Прошло уже девять месяцев с тех пор, как я начала проходить первичную терапию. Теперь я стала совершенно другим, обновленным, человеком — или, лучше сказать, я стала собой. Мои психосоматические жалобы и симптомы начали исчезать. Улучшилось кровообращения в кистях и стопах, я избавилась от напряжения, которое, как мне казалось, будет частью моего «я» до конца моих дней.

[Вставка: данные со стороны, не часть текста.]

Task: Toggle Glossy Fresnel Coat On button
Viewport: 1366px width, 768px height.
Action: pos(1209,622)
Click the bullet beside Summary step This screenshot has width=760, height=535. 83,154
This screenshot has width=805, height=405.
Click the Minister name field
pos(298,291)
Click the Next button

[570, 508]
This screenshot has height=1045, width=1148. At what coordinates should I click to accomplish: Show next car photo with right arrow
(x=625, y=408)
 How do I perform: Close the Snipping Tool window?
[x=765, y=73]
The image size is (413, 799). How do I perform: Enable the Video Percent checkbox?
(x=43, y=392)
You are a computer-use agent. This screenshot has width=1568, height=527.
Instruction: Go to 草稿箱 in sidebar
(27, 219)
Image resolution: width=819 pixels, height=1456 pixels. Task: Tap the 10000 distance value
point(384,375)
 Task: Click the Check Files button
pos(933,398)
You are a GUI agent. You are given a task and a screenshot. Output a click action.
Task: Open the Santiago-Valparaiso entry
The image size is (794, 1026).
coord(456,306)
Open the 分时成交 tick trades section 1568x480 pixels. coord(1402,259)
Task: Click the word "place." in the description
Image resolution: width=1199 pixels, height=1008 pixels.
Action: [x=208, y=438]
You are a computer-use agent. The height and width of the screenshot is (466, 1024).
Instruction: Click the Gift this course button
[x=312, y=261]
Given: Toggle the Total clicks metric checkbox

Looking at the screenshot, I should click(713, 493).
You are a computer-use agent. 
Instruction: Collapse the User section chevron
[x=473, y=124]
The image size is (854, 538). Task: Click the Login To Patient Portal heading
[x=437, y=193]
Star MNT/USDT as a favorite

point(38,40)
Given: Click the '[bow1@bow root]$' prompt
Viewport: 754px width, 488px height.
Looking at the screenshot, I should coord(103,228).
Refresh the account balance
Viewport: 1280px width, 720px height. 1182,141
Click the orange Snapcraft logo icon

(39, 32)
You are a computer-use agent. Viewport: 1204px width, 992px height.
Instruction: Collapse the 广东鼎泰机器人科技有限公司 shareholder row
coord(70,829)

Несмотря на то, что прежде я была очень неразборчива в половых связях, я тем не менее была и оставалась фригидной. Я никогда не позволяла себе ничего чувствовать, даже сексуального удовольствия. Если бы хоть что-то ощутила, то несомненно почувствовала бы и отрицаемую мною первичную боль, которая всю жизнь гнездилась во мне. Я обнаружила, что когда я стараясь отсрочить приближение истинного чувства или каким-либо образом заглушить его, то я немедленно становлюсь фригидной. Когда же я не заглушаю чувства, а позволяю ему свободно изливаться — то есть, когда я начинаю чувствовать себя — моя половая холодность проходит.

Мне больше не нужны наркотики для того, чтобы избавляться от гнетущего чувства своего полного одиночества, от ощущения, что меня никто не любит и никто обо мне заботится. Я не могу чувствовать и принимать наркотики одновременно. Я поняла, что должна чувствовать первичную боль (а не заглушать ее приемом наркотиков), чтобы, в конце концов, окончательно от нее избавиться. Теперь, когда я могу встретить Боль лицом к лицу, а не бежать от нее, прием наркотиков стал для меня бесцельным. Я отказалась от них. Я чувствую, также как и понимаю, что мои родители никогда меня не любили и никогда не полюбят. Я решила стать собой, вместо того, чтобы пытаться (подсознательно или сознательно) придумать, что я могу дать им в обмен за их любовь. Теперь я свободна.